— Begin Passage provided —

Help awk/sed: putting a space after numbers:to separate number and characters.

rveri · March 5, 2013, 12:07pm

Hi Experts,

How to sepearate the list digit with letters : with a space from where the letters begins, or other words from where the digits ended.

file

52087mo(enbatl)
52049mo(enbatl)
52085mo(enbatl)
25051mo(enbatl)

The output should be looks like:

52087 mo(enbatl)
52049 mo(enbatl)
52085 mo(enbatl)
25051 mo(enbatl)

Thanks a lot,

mirni · March 5, 2013, 12:16pm

Try

 sed 's/^[0-9]*/& /'  file

Yoda · March 5, 2013, 12:24pm

Another approach:

awk '{ match($0,/^[0-9]*/); print substr($0, RSTART, RLENGTH) " " substr($0, RSTART+RLENGTH) } ' file

Scrutinizer · March 5, 2013, 12:32pm

@mirni. That would work in this case, but if if there is also text that begins with a non-digit then as space would be inserted at the start of the line.. To avoid that one could use:

sed 's/^[0-9][0-9]*/& /' file

@bipinajiith, the same applies to your awk approach..

— End Passage provided —

Set task 1
List the usernames shown as authors of the posts in the forum thread above about putting a space after leading numbers.
Set task 2
Carry on the forum thread above about separating leading digits from letters, starting right after its final line.

— Begin Collected material —

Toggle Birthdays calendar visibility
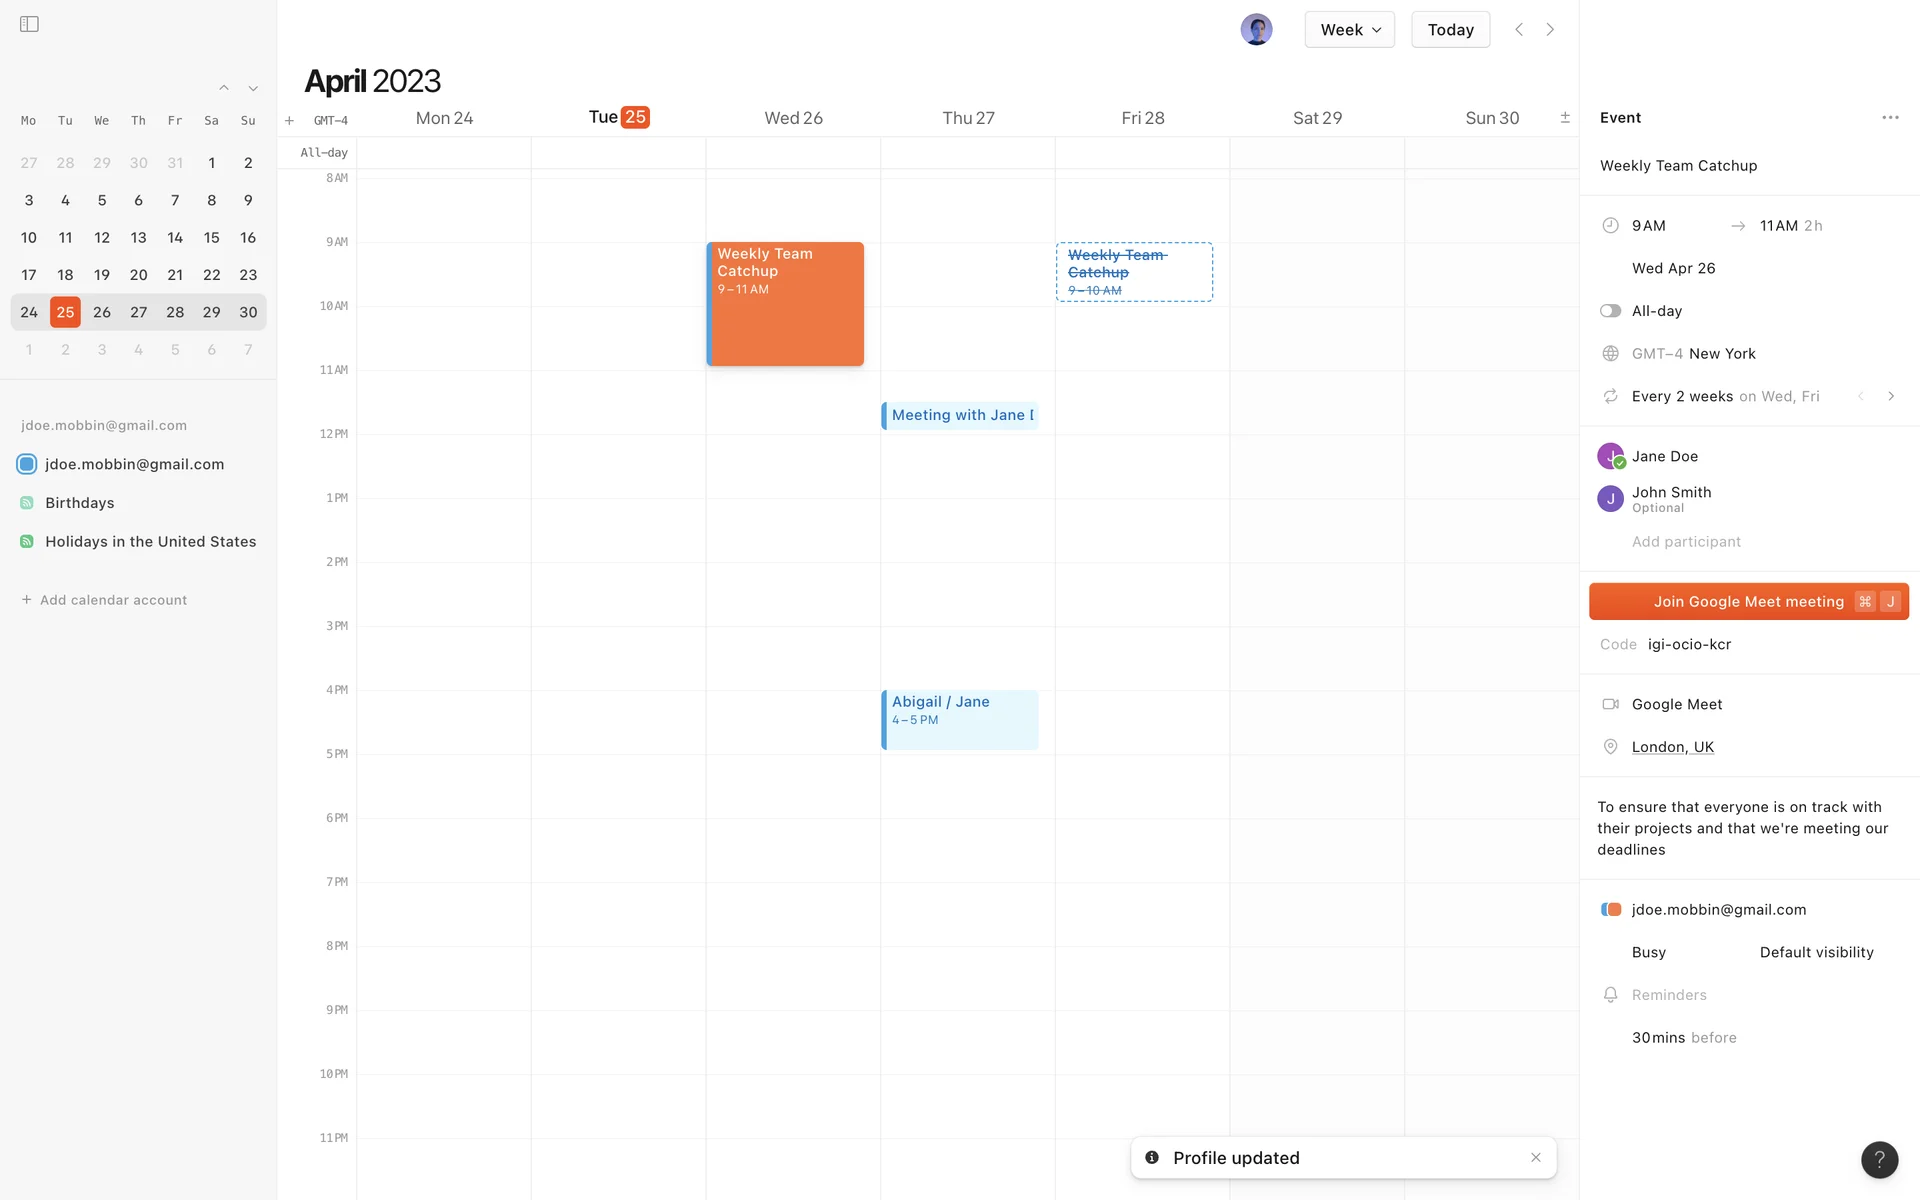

— End Collected material —

Final result 1
rveri, mirni, Yoda, Scrutinizer

Final result 2
mirni · March 5, 2013, 12:36pm

Yes, I was matching nothing also. Thank you.

I have a feeling lines may start with letters too, re-reading the OP's post:

In which case I would omit the anchor, and let it match the first group of digits:

sed 's/[0-9][0-9]*/& /' file

elixir_sinari · March 5, 2013, 12:39pm

scrutinizer:

@mirni. That would work in this case, but if if there is also text that begins with a non-digit then as space would be inserted at the start of the line.. To avoid that one could use:
sed 's/^[0-9][0-9]*/& /' file
@bipinajiith, the same applies to your awk approach..

Ah yes..that's a consequence of the * trying to match as much as possible but also as early as possible. "Being early" wins over "being greedy", if it can.

rveri · March 5, 2013, 1:47pm

Thanks all, it worked. Scrutinizer thanks for explaining 'text that begins with non-digit' as well.

I am wondering what would be the code if the digits stays in the middle:

Example text:
abce1234jklm

Want the output as :

abce 1234 jklm

echo "abce1234jklm" | sed 's/[0-9]*/ & /'

Doesn't works ,

Thanks a lot.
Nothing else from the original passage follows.